WHAT NEEDS TO BE DONE:
Return everything from "For any new" down to "(previously 90 days)." in the Healthy Homes Standards text, copied word for word.

Demystifying Healthy Homes Standards

The Healthy Homes Standards are back in the spotlight after the Government announced they are extending out the timeframes for compliance (see more info here). Healthy Home Compliance is relatively straight forward when you're dealing with it every day but can seem more complex if you're not. We've created this blog to help both landlords and tenants understand these laws. 


The Healthy Home Standards were introduced in 2019 as a set of minimum requirements that all New Zealand rental homes must meet, these standards are spread across 5 categories – heating, insulation, ventilation, draught-stopping, and moisture/drainage. 

For any new or renewed tenancy dated 1st July 2021 onwards, the rental properties must be compliant with the Healthy Homes Standards within 120 days of the tenancy beginning (previously 90 days).

However, by 1st July 2025 (previously 2024), all private rental properties throughout NZ must be compliant with these standards. Regardless of the type of tenancy in place and when it began.

RECORDED DATA:
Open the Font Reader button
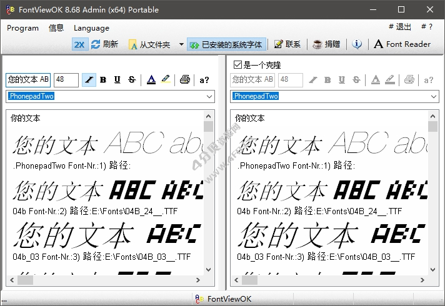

TASK RESULT:
For any new or renewed tenancy dated 1st July 2021 onwards, the rental properties must be compliant with the Healthy Homes Standards within 120 days of the tenancy beginning (previously 90 days).